Because slender and broad consonants are denoted orthographically by appropriate vowels in their proximity, it follows that:
In written Irish this is mostly noted by an inserted i.
e.g. bád (a boat)
(of a boat or boats)
So, the broad d in bád becomes slender d in báid.
Partially there are also certain mutations
necessary for the preceding vowels, that then again almost remind one on the German Ablaute and Umlaute:
e.g.: fear (a man) becomes fir (of a man or men)
So, the broad r in fear becomes slender r in fir
Additional vowel mutations (real Ablaute e.g. mac - mic) are more the exception than the rule.
Caolú aids in the formation of
This means a "slender" consonant is replaced with a "broad" consonant.
(opposite principle of palatalisation)
In written Irish mostly only an i is omitted :
e.g. abhainn (a river) becomes abhann (of a river)
So, the slender -nn in abhainn becomes broad -nn in abhann
Sometimes more complex mutations need to be taken in the vowels (i zu ea,
etc., partially the reverse of palatalisation, s.o.)
e.g.: Éirinn (Ireland) becomes Éireann (of Ireland)
so, the slender -nn in Éirinn becomes a broad -nn in Éireann
Leathnú aids in the formation of:
Syncopation occurs in bi- and polysyllabic words.
Syncopation means that the vowel of the last syllable of the stem is omitted . (e.g. inis zu insíonn)
So, the originally bisyllabic word stem is shortened and monosyllabic (inis zu ins-)
This always occurs when the following 3 characteristics come together:
a few important examples:
This only occurs before an ending that begins with [h] beginnen.

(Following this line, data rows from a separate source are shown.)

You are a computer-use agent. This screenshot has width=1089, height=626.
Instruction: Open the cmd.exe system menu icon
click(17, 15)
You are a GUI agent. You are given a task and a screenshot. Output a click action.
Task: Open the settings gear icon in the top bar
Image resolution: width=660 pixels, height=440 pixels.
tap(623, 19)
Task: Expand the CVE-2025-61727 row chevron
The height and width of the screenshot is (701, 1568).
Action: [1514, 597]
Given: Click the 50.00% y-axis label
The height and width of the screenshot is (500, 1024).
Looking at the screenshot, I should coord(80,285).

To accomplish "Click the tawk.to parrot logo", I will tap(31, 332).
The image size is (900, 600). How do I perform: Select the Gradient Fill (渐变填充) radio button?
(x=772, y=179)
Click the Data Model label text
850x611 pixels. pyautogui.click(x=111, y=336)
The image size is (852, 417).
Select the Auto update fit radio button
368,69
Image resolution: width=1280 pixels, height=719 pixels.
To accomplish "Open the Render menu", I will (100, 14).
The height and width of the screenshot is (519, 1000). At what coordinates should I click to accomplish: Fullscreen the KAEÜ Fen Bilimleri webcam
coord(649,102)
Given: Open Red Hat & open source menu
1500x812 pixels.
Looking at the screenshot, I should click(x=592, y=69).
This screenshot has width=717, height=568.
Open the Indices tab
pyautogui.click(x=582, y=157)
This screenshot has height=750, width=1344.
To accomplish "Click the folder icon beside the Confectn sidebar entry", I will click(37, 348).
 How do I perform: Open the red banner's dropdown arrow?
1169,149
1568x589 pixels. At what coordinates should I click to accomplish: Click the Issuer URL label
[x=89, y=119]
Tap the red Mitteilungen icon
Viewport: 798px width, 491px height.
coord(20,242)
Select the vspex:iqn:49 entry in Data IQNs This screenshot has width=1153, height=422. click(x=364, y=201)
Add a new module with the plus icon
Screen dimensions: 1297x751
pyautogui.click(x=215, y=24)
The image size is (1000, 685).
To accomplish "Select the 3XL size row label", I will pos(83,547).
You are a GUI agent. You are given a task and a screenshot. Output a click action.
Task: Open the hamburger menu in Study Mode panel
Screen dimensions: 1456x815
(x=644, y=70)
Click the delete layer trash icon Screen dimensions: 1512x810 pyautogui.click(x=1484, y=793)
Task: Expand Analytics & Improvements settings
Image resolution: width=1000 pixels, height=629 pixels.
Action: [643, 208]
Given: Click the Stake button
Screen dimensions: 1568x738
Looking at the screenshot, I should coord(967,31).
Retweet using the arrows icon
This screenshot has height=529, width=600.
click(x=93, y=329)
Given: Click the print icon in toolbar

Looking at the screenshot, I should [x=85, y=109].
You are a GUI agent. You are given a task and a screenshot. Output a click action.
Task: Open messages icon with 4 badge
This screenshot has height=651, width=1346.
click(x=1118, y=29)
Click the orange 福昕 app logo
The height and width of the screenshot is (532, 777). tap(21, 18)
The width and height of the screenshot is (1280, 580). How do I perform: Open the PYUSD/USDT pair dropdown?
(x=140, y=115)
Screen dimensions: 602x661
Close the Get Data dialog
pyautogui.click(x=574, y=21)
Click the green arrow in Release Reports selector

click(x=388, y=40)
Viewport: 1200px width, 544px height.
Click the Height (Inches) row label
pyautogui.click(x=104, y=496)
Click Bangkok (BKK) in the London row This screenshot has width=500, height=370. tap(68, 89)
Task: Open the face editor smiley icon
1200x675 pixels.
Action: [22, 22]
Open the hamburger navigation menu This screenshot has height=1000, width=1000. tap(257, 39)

It is especially the future suffixes with f- and verb- and verbal adjective endings with th-.
The voiced consonants b, d, g, bh, mh are devoiced by the [h], which [h] mutes, -bth- is then spoken [p].
Often, even the spelling is simplified since the spelling reform: dth > dt, mhth > f, bhth > f
|ending with f-||-bf-||-df-||-gf-||-bhf-||-mhf-|
|ending with th-||-bth-||-dt- (-dth-)||-gth-||-f-(-bhth-)||-f-(-mhth)-|
|translation||he will sweep
|he will steal
|he will kiss
|he will write
|he will swim
One should not confuse the consoant cluster -bhf- within a word with the bhf- as an eclipsis of f-. The latter is spoken [v/w].